Re: pic: cRIO CAN Jag
 
Quote:

Originally Posted by biojae (Post 865674)
i just noticed in the picture that there is a split cord at the base of the cRio, one side goes to the jags and the other goes to an enclosure, is that another termination resistor?

Yes, but that shouldn't be surprising. The CAN bus uses 2 termination resistors, ideally located at each end. Both termination resistors are 120 ohm. Neither the Jaguar nor NI-9853 (*) provide internal termination since they make no assumptions regarding the bus topology nor where they are placed.

(*) This module was used by NI on NItro.. but I would not make any assumptions about this.

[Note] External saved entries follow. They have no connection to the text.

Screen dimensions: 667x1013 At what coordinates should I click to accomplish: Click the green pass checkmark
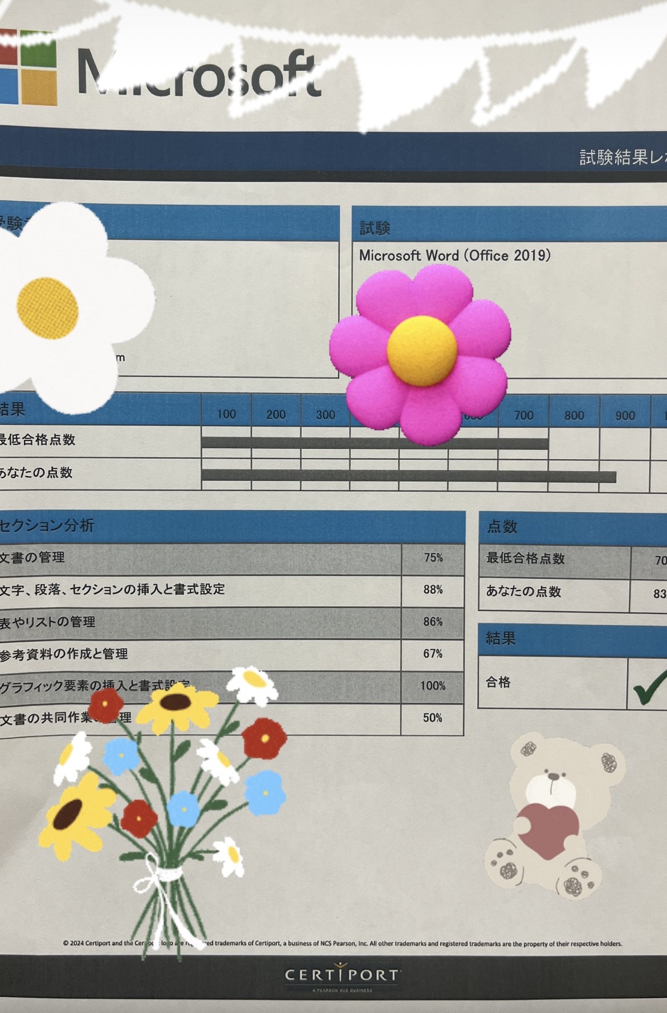[650, 686]
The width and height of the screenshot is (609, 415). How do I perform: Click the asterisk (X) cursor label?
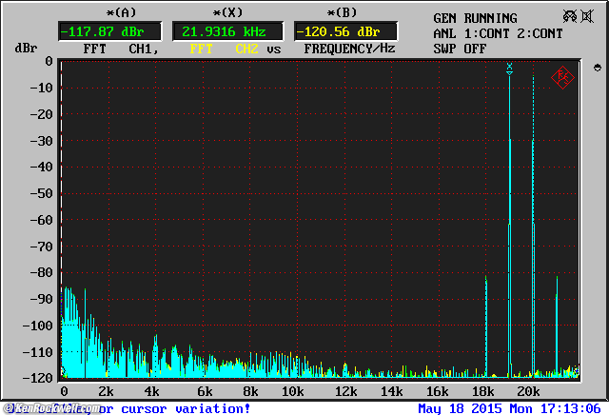click(x=228, y=12)
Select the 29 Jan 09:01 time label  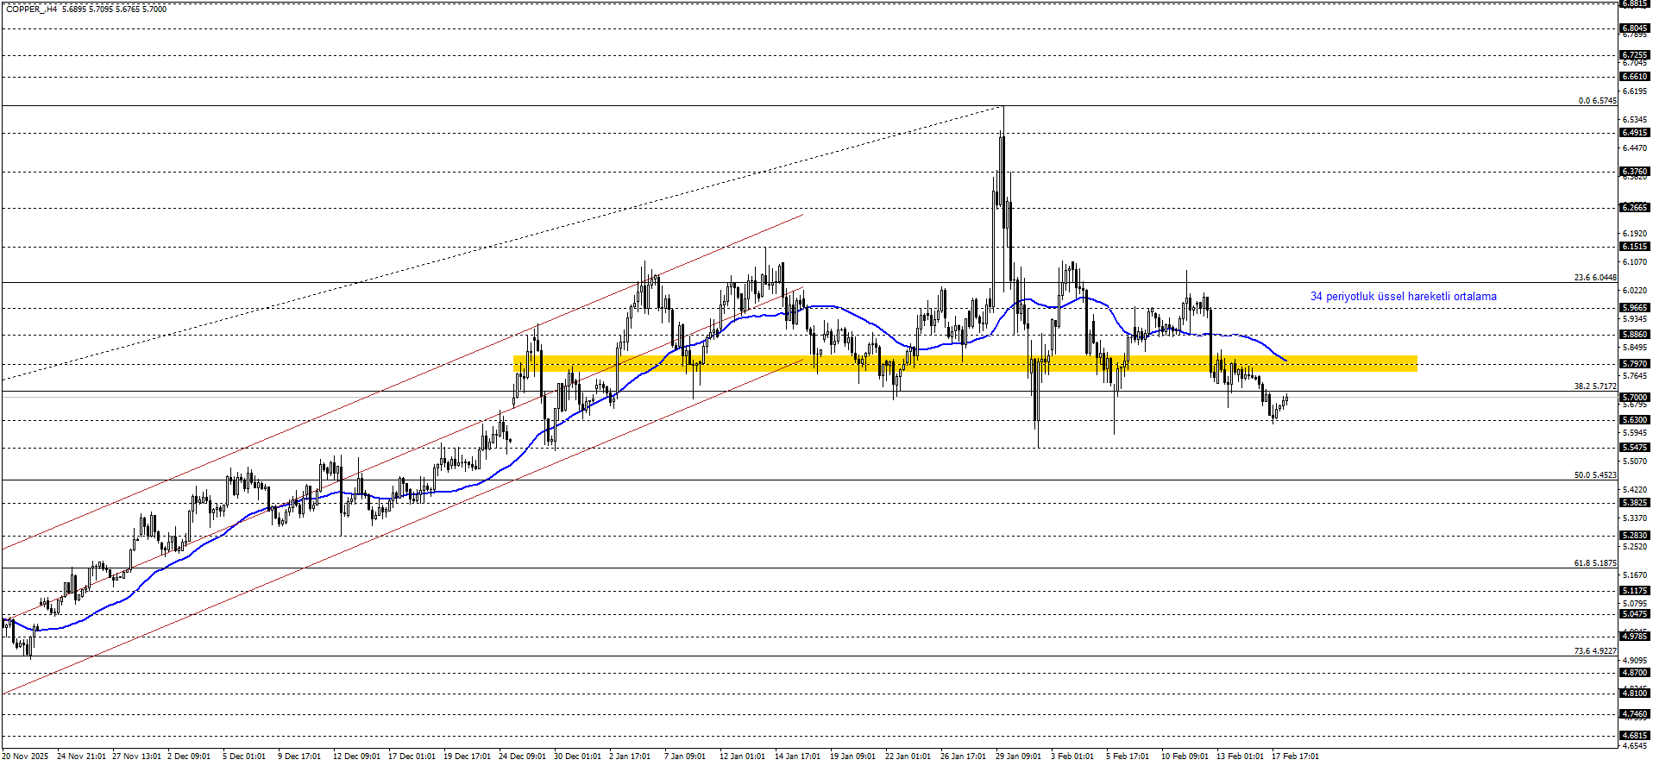[x=1018, y=757]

NItro is a technology demonstration vehicle.

s1900ahon 05-07-2009 02:18

Re: pic: cRIO CAN Jag
 
Quote:

Originally Posted by biojae (Post 865715)
It looks like it could be made easily, how much does NI sell it for? (We will probably get one in the kit though)

Also what module # is in the cRIO?
I know that the jags can do 1mb per second comms, and there is a 1mb module but there is the possibility of us having the slower comms, (Though i don't believe that we will ever need to have that much data throughput)

The cable pictured is not available from NI. It was a small custom build for NItro. It is a small piece of 9 conductor ribbon cable with 4 flat ribbon DB-9 connectors crimped on it. One DB-9 is used for connecting to the Jaguars, one for connecting a termination resistor, one to connect to the NI CAN module, and the final for connecting a CAN bus analyzer. The parts are cheap and no soldering required.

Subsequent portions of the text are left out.